◆ Exercise description
Word for word, restate the records from their first line through the line with "Codice etico (744, 2335)", both ends included; omit each picture.

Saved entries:
--- START ---
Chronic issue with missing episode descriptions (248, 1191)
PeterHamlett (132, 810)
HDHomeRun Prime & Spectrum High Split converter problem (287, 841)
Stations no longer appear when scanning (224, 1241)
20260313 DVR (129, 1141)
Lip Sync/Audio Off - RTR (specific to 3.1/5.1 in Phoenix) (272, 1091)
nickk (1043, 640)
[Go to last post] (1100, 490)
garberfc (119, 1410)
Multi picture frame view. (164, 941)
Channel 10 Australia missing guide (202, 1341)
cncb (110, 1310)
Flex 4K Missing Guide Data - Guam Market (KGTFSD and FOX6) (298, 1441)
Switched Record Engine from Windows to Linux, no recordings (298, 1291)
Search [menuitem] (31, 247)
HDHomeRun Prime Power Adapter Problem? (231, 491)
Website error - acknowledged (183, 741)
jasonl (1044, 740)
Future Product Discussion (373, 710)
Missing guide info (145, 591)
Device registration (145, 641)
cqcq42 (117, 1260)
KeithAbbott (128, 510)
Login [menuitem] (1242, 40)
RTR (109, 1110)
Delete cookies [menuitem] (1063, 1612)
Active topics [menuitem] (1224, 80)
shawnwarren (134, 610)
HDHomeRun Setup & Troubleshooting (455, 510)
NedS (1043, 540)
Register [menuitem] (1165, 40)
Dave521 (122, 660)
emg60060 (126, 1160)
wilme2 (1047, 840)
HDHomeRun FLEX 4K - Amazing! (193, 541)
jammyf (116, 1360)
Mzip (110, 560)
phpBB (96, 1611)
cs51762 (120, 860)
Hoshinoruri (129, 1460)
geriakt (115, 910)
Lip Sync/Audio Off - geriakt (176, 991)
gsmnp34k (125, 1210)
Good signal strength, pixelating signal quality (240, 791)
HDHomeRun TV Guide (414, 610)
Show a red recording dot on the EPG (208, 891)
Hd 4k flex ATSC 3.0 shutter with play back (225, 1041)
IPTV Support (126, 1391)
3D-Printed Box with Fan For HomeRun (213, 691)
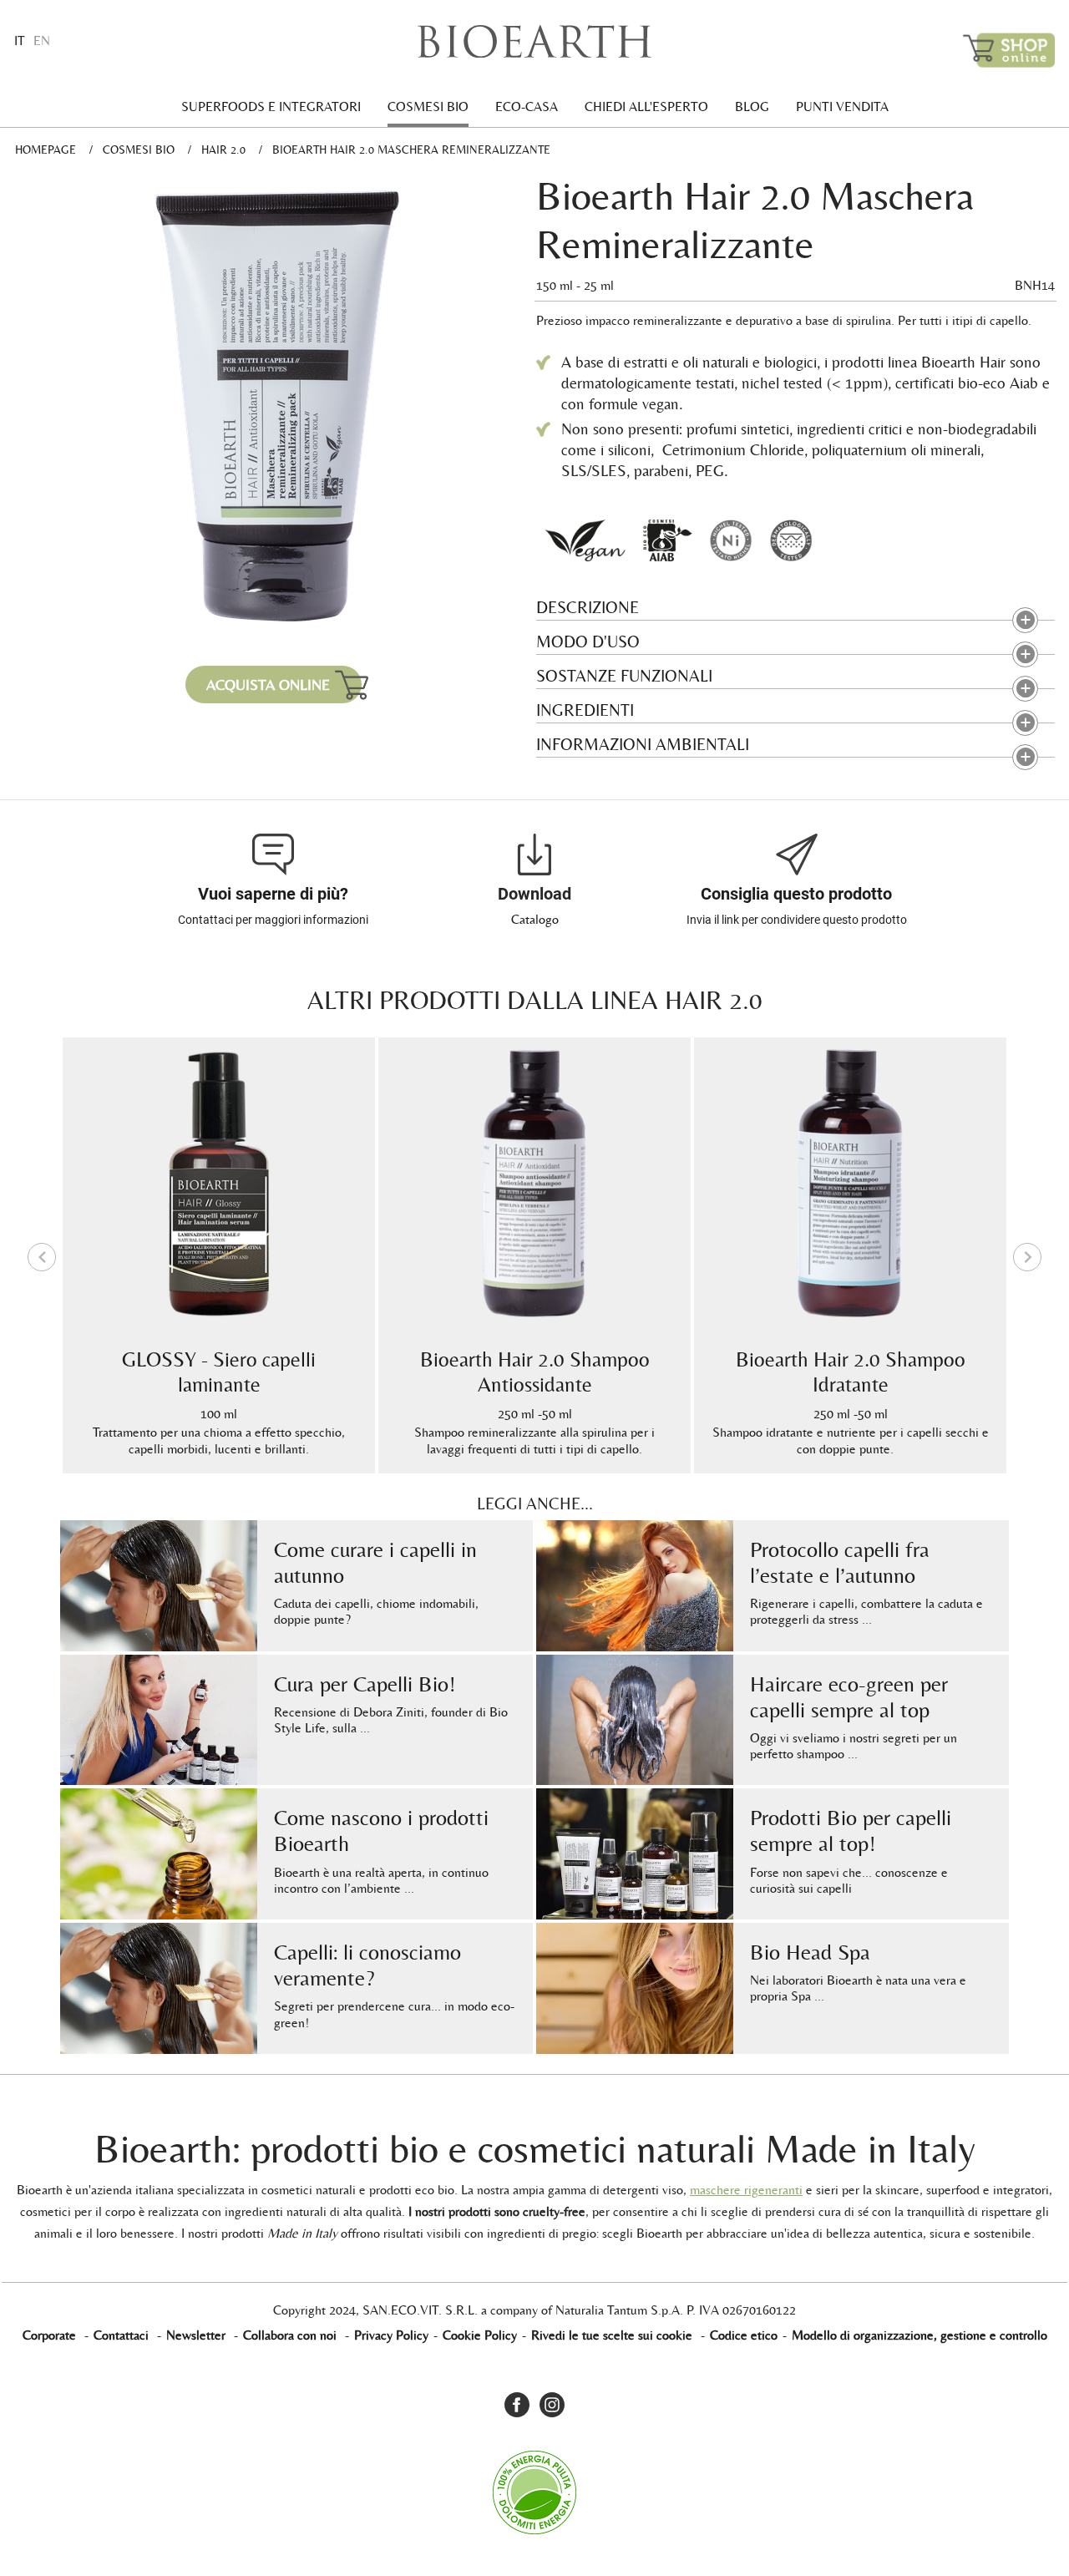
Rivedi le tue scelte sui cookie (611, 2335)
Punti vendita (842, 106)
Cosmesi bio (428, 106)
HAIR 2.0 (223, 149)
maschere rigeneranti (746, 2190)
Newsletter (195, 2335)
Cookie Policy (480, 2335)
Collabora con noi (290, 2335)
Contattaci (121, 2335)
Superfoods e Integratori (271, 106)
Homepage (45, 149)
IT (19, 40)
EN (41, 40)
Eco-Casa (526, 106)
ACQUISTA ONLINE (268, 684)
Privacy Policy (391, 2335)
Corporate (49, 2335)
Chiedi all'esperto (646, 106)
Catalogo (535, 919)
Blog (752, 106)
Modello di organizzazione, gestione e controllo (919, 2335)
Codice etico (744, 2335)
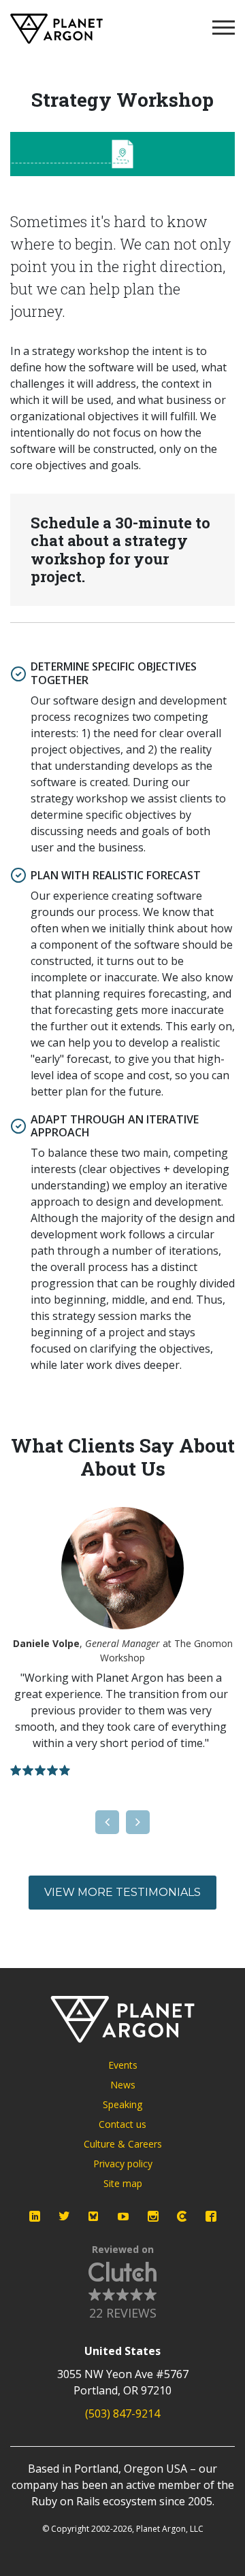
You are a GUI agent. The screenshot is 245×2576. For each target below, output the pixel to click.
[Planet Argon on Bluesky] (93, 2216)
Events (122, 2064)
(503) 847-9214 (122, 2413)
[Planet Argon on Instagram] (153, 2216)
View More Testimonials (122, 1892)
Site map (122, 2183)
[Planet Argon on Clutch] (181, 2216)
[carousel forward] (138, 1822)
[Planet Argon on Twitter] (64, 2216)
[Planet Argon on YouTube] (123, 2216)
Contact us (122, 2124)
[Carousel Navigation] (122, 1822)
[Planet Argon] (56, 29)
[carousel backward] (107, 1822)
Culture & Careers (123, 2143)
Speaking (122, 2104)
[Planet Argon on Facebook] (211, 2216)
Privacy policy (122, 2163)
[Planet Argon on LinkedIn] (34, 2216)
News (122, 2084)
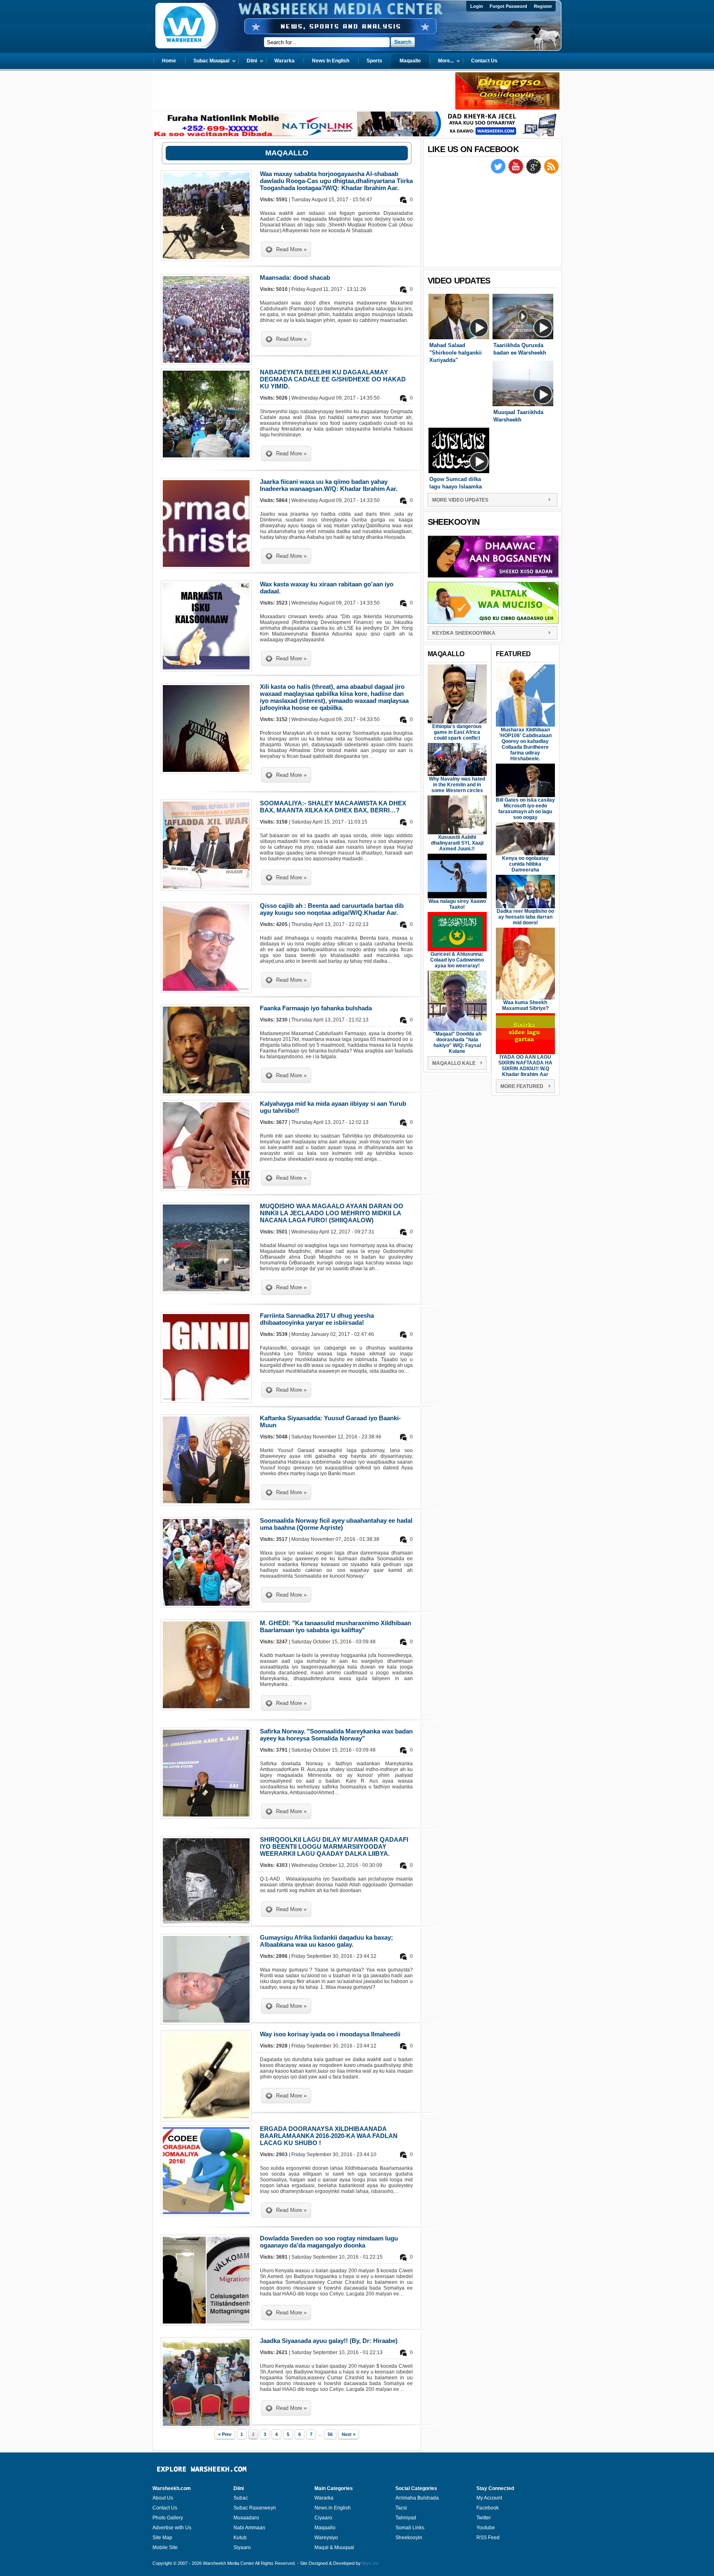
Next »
--- END ---
◆ Response to this exercise
Chronic issue with missing episode descriptions (248, 1191)
PeterHamlett (132, 810)
HDHomeRun Prime & Spectrum High Split converter problem (287, 841)
Stations no longer appear when scanning (224, 1241)
20260313 DVR (129, 1141)
Lip Sync/Audio Off - RTR (specific to 3.1/5.1 in Phoenix) (272, 1091)
nickk (1043, 640)
[Go to last post] (1100, 490)
garberfc (119, 1410)
Multi picture frame view. (164, 941)
Channel 10 Australia missing guide (202, 1341)
cncb (110, 1310)
Flex 4K Missing Guide Data - Guam Market (KGTFSD and FOX6) (298, 1441)
Switched Record Engine from Windows to Linux, no recordings (298, 1291)
Search [menuitem] (31, 247)
HDHomeRun Prime Power Adapter Problem? (231, 491)
Website error - acknowledged (183, 741)
jasonl (1044, 740)
Future Product Discussion (373, 710)
Missing guide info (145, 591)
Device registration (145, 641)
cqcq42 (117, 1260)
KeithAbbott (128, 510)
Login [menuitem] (1242, 40)
RTR (109, 1110)
Delete cookies [menuitem] (1063, 1612)
Active topics [menuitem] (1224, 80)
shawnwarren (134, 610)
HDHomeRun Setup & Troubleshooting (455, 510)
NedS (1043, 540)
Register [menuitem] (1165, 40)
Dave521 (122, 660)
emg60060 (126, 1160)
wilme2 (1047, 840)
HDHomeRun FLEX 4K - Amazing! (193, 541)
jammyf (116, 1360)
Mzip (110, 560)
phpBB (96, 1611)
cs51762 (120, 860)
Hoshinoruri (129, 1460)
geriakt (115, 910)
Lip Sync/Audio Off - geriakt (176, 991)
gsmnp34k (125, 1210)
Good signal strength, pixelating signal quality (240, 791)
HDHomeRun TV Guide (414, 610)
Show a red recording dot on the EPG (208, 891)
Hd 4k flex ATSC 3.0 shutter with play back (225, 1041)
IPTV Support (126, 1391)
3D-Printed Box with Fan For HomeRun (213, 691)
Rivedi le tue scelte sui cookie (611, 2335)
Punti vendita (842, 106)
Cosmesi bio (428, 106)
HAIR 2.0 (223, 149)
maschere rigeneranti (746, 2190)
Newsletter (195, 2335)
Cookie Policy (480, 2335)
Collabora con noi (290, 2335)
Contattaci (121, 2335)
Superfoods e Integratori (271, 106)
Homepage (45, 149)
IT (19, 40)
EN (41, 40)
Eco-Casa (526, 106)
ACQUISTA ONLINE (268, 684)
Privacy Policy (391, 2335)
Corporate (49, 2335)
Chiedi all'esperto (646, 106)
Catalogo (535, 919)
Blog (752, 106)
Modello di organizzazione, gestione e controllo (919, 2335)
Codice etico (744, 2335)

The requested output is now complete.